Faith Fennidy, center, walks with her parents Montrelle Fennidy, left, and Steven Fennidy, Sr. to a press conference outside the offices of their attorney James Williams in Metairie, La. Friday, Aug. 24, 2018. Faith Fennidy was taken out of class at Christ the King Parish School in Terrytown after she was accused of violating school's hair policy on extensions. A lawsuit has been filed by her parents and that of another student and a judge has since has issued a temporary restraining order allowing the students to attend school. Fennidy has not returned to school but the attorney and family plan to meet with the Archdiocese on Monday to discuss her future at the school.

In a common legal move, Christ the King Parish School and the Archdiocese of New Orleans have removed a lawsuit over the school’s hair policy to the federal courts, where a hearing is set for Sept. 18.

The legal maneuver means that U.S. District Judge Martin Feldman instead of Orleans Parish Civil District Court Judge Kern Reese will rule on the request for an injunction from the mothers of two sixth-grade girls who say they were booted from class over their hair extensions.

The mothers allege that the hair policy was discriminatory because it blocked two African-American girls from class. The brother of one of the girls, Faith Fennidy, videotaped the scene as she left the Terrytown school in tears last month, leading to a social media firestorm.

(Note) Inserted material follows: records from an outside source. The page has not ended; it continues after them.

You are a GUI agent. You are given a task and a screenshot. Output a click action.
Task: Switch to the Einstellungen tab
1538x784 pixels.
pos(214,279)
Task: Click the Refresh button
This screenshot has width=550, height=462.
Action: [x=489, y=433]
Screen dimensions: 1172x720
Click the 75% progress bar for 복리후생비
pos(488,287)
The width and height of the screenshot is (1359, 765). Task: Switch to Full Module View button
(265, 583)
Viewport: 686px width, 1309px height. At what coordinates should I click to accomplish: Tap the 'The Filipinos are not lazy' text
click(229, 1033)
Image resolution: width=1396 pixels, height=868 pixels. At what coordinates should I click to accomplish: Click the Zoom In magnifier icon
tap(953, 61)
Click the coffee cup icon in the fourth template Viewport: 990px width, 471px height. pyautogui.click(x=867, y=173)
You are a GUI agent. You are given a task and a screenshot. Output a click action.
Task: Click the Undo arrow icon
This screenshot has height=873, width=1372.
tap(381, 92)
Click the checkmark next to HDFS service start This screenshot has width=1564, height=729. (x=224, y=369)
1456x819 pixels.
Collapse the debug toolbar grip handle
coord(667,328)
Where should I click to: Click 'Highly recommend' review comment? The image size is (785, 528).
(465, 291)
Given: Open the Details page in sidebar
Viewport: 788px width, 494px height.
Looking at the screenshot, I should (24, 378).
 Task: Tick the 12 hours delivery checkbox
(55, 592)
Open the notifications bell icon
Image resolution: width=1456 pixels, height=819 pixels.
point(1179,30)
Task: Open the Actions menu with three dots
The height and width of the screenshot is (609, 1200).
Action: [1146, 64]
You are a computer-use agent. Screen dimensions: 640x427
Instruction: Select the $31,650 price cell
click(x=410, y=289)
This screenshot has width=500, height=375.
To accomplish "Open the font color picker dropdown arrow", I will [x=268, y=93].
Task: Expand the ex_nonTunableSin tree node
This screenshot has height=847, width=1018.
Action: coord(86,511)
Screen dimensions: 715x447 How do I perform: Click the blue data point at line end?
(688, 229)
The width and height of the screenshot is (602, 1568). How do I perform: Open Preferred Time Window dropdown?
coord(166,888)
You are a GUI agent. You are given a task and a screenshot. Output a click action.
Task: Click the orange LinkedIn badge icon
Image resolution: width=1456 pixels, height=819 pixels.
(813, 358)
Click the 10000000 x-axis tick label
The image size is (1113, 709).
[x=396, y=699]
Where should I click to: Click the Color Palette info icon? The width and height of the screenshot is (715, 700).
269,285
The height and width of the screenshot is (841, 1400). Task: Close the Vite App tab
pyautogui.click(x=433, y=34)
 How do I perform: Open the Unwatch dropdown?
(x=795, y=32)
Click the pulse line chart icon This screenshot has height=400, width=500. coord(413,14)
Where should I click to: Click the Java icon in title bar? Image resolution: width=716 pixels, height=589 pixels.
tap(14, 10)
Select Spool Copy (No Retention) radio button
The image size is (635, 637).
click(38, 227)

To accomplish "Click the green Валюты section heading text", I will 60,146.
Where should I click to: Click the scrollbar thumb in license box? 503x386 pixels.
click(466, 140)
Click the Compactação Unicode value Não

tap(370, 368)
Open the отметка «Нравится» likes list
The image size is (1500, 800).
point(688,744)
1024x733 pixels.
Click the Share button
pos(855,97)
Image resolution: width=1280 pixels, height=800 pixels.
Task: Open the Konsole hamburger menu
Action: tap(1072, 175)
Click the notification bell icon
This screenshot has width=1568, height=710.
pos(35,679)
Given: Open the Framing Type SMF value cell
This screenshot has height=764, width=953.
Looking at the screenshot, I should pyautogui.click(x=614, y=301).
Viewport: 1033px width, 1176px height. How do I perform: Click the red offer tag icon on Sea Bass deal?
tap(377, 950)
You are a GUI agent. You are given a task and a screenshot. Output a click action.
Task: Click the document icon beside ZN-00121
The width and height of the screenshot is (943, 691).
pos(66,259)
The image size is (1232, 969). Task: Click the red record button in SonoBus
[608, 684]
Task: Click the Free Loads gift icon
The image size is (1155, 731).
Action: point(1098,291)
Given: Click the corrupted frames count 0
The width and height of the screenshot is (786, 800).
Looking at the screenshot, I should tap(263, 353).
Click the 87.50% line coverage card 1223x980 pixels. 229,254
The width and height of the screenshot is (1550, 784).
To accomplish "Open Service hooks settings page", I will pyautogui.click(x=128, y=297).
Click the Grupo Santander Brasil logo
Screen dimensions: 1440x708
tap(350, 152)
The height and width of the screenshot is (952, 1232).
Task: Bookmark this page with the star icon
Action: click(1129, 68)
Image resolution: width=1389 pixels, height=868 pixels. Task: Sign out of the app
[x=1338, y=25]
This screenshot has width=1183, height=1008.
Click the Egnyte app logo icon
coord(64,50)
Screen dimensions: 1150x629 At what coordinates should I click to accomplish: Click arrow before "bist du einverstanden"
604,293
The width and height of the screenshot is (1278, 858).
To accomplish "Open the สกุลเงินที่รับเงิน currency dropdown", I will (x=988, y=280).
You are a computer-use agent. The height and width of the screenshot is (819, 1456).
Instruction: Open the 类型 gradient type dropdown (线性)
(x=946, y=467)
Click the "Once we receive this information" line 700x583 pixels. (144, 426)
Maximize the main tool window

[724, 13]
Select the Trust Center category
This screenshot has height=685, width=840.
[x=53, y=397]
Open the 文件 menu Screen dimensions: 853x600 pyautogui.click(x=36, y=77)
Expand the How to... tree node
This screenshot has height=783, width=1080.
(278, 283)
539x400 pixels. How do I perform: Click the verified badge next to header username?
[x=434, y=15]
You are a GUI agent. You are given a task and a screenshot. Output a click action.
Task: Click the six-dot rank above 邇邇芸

Attorneys for the school and archdiocese said that the federal court was the proper venue for a case alleging violations of the U.S. Constitution. The girls' mothers could seek to have the case remanded to state court.

Officials from the archdiocese met with attorney James Williams and the families of Fennidy and Tyrielle Davis on Aug. 29, but both sides were silent about the outcome of the conclave.

The removal of the case to federal court suggests the dispute is still active, however.

Attorneys for the school, principal Dawn Swear Castillo and the archdiocese said that Orleans Parish was not the proper place for the lawsuit because none of the school’s alleged misdeeds took place there. They also said that the archdiocese should not be a defendant in the case because it had no power over the school’s hair policy.

Feldman scheduled presentations from both sides in the case. He also said that a temporary restraining order from Civil District Court, which allows the girls to attend school with extensions, remains in place.

The school says that it has already rescinded the policy banning hair extensions. It’s not clear if the girls have returned to class.